Iterators#
Base Iterator#
- class udao.data.iterators.base_iterator.BaseIterator(keys: Sequence[str])#
Bases:
Dataset
,Generic
[T
,ST
]Base class for all dataset iterators. Inherits from torch.utils.data.Dataset.
T is the type of the iterator output. ST is the type of the iterator output shape.
See FeatureIterator for an example.
- abstract static collate(items: List[T]) T #
Collates the items into a batch. Used in the dataloader.
- get_dataloader(batch_size: int, shuffle: bool = False, num_workers: int = 0, **kwargs: Any) DataLoader #
Returns a torch dataloader for the iterator, that can be used for training. This will use the collate static method to collate the items into a batch.
- classmethod get_parameter_names() List[str] #
Returns the names of the container parameters of the iterator. Useful to create dynamic parameters for related parts of the pipeline (feature extractors, preprocessors)
- set_augmentations(augmentations: List[Callable[[T], T]]) None #
Sets the augmentations to apply to the iterator output.
- set_tensors_dtype(dtype: dtype) None #
Sets the dtype of the iterator. Useful for mixed precision training.
- abstract property shape: ST#
Returns the shape of the iterator output.
- class udao.data.iterators.base_iterator.UdaoIterator(keys: Sequence[str], tabular_features: TabularContainer, objectives: TabularContainer)#
Bases:
BaseIterator
[Tuple
[UT
,Tensor
],UST
],Generic
[UT
,UST
]Base iterator for the Udao use case, where the iterator returns a FeatureInput object. It is expected to accept: - a TabularContainer representing the tabular features which can be set as variables by the user in the optimization pipeline - a TabularContainer representing the objectives
FST: Type of the iterator output shape - in the Udao case, restricted to FeatureInputShape and its subclasses.

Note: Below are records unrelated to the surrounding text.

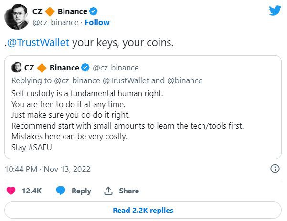Read 2.2K replies
287x221 pixels.
coord(143,210)
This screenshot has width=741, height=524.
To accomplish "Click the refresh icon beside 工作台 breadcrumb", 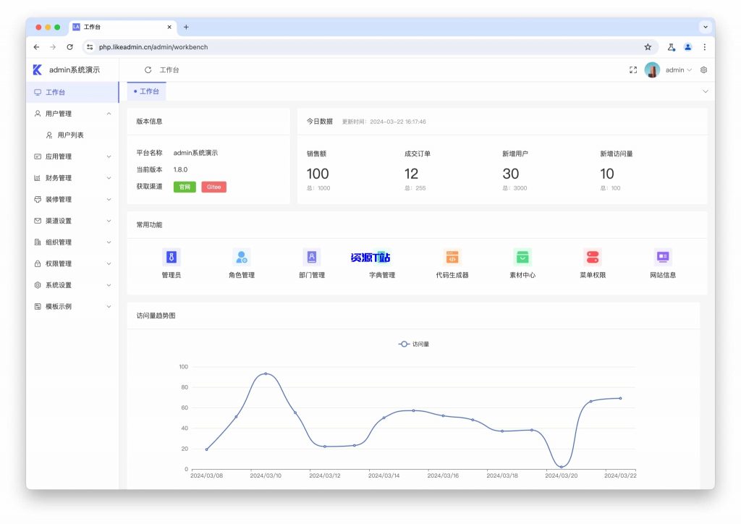I will click(x=148, y=70).
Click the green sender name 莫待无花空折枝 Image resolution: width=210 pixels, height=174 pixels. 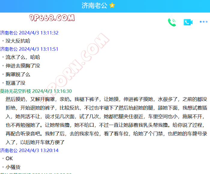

FT: Type of the iterator output - in the Udao case, restricted to th.Tensor and its subclasses This results in a type Tuple[UT, th.Tensor] for the iterator output.
- Parameters:
keys (Sequence[str]) – Keys of the dataset, used for accessing all features
tabular_features (TabularContainer) – Tabular features of the iterator
objectives (TabularContainer) – Objectives of the iterator
Query Plan Iterator#
- class udao.data.iterators.query_plan_iterator.QueryPlanInput(features: Tensor, embedding_input: T)#
Bases:
UdaoEmbedInput
[DGLGraph
]The embedding input is a dgl.DGLGraph
- class udao.data.iterators.query_plan_iterator.QueryPlanIterator(keys: Sequence[str], tabular_features: TabularContainer, objectives: TabularContainer, query_structure: QueryStructureContainer, **kwargs: TabularContainer)#
Bases:
UdaoIterator
[QueryPlanInput
,UdaoEmbedItemShape
]Iterator that returns a dgl.DGLGraph for each key, with associated node features. The features are stored in the graph.ndata dictionary. The features are expected to be float tensors, and to be of the same length as the number of nodes in the graph.
- Parameters:
keys (Sequence[str]) – Keys of the dataset, used for accessing all features
tabular_features (TabularContainer) – Container for the tabular features associated with the plan
objectives (TabularContainer) – Container for the objectives associated with the plan
query_structure (QueryStructureContainer) – Wrapper around the graph structure and the features for each query plan
kwargs (BaseContainer) – Variable number of other features to add to the graph, e.g. embeddings
- static collate(items: List[Tuple[QueryPlanInput, Tensor]]) Tuple[QueryPlanInput, Tensor] #
Collate a list of FeatureItem into a single graph.
- property shape: UdaoEmbedItemShape[Dict[str, int]]#
Returns the dimensions of the iterator inputs and outputs.
Tabular Iterator#
- class udao.data.iterators.tabular_iterator.TabularIterator(keys: Sequence[str], tabular_feature: TabularContainer)#
Bases:
BaseIterator
[Tensor
,Dict
[str
,Any
]]Iterator on tabular data.
- Parameters:
keys (Sequence[str]) – Keys of the dataset, used for accessing all features
table (TabularContainer) – Container for the tabular data
- static collate(items: List[Tensor]) Tensor #
Collates the items into a batch. Used in the dataloader.
- property shape: Any#
Returns the shape of the iterator output.